Canadian Lawmakers Remember ‘Armenian Genocide’

CANADIAN LAWMAKERS REMEMBER ‘ARMENIAN GENOCIDE’

Agence France Presse — English
April 24, 2007 Tuesday 8:20 PM GMT

Canadian parliamentarians stood in silence for one minute Tuesday
to recognize the "Armenian genocide" during World War I, a sensitive
issue that hurt Canadian relations with Turkey last year.

A spokeswoman for Speaker of the House Peter Milliken told AFP the
Conservative government’s House leader and his counterparts from all
three opposition parties agreed to the official commemoration.

Turkey said in April 2006 it was "appalled" by Canadian Prime Minister
Stephen Harper’s reference to the bloodbath as the first genocide of
the 20th century, and temporarily recalled its ambassador to Ottawa
in protest.

Ankara said then Harper’s comments gave support to Armenia’s "unfounded
allegations of genocide" and that his position on the issue would
"negatively affect ties between Turkey and Canada."

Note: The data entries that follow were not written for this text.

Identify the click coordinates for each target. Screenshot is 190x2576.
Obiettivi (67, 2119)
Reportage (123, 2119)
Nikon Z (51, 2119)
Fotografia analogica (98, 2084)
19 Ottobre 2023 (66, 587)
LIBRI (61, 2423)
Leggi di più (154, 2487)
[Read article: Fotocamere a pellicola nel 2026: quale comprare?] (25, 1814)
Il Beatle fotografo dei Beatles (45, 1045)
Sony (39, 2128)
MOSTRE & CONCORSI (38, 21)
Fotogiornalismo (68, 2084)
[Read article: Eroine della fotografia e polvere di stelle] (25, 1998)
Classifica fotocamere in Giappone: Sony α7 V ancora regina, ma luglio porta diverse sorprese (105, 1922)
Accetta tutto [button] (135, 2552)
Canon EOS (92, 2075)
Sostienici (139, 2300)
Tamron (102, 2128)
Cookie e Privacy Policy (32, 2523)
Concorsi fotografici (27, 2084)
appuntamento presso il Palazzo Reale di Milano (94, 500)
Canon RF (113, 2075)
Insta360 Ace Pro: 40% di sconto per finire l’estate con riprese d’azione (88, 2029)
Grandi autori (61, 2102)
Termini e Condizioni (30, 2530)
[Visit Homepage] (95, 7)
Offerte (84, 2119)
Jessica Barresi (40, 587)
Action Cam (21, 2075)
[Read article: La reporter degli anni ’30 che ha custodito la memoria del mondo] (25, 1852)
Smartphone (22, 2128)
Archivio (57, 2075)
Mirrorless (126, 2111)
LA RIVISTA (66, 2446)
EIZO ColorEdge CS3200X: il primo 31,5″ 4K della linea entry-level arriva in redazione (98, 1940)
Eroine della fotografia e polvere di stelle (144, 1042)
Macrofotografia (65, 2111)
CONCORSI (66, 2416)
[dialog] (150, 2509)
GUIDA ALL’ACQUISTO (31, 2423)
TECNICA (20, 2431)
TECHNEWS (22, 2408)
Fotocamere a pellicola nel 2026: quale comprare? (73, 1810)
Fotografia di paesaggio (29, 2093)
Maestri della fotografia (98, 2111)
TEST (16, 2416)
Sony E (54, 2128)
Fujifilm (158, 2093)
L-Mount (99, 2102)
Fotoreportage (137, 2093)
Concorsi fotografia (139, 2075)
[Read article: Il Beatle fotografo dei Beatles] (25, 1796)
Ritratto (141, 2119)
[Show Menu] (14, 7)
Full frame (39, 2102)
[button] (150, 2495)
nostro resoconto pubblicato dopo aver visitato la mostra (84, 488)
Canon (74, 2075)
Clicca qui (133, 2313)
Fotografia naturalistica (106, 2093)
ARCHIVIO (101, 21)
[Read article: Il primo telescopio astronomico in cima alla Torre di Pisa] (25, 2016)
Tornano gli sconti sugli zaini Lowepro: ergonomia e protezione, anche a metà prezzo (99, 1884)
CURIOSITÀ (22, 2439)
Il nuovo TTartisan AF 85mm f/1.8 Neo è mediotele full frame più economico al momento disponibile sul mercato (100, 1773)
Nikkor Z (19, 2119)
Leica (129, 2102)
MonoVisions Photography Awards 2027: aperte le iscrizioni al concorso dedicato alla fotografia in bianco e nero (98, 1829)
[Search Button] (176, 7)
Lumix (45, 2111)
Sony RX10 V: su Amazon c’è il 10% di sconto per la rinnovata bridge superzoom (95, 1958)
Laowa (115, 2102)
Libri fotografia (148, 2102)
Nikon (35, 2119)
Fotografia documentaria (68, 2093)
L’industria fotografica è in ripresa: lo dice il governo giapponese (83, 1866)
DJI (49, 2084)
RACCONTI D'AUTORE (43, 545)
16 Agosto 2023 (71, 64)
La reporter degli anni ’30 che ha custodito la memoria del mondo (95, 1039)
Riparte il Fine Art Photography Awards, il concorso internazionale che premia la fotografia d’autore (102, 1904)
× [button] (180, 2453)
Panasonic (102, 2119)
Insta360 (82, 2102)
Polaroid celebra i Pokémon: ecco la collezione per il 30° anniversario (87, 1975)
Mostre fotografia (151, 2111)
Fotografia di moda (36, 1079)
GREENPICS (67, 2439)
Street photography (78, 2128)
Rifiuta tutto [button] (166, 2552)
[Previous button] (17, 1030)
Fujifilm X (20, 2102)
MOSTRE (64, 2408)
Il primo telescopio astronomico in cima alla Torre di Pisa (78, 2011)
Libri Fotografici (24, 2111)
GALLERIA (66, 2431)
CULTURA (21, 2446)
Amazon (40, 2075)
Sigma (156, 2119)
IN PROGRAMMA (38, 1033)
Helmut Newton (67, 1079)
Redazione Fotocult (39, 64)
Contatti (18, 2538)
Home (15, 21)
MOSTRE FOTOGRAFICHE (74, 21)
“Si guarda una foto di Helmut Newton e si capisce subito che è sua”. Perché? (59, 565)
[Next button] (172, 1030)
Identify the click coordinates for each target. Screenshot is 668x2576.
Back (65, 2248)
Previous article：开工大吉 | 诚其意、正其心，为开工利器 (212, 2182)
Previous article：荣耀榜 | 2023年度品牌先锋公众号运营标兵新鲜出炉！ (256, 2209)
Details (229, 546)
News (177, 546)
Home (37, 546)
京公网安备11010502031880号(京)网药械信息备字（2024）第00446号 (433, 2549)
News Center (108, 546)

Armenians say up to 1.5 million of their kinsmen were slaughtered in
an orchestrated genocide in the final years of the Ottoman Empire.

Turkey categorically rejects claims of genocide, arguing that
300,000 Armenians and at least as many Turks died in civil strife
when Armenians began fighting for independence in eastern Anatolia
and sided with Russian troops invading the crumbling Ottoman Empire.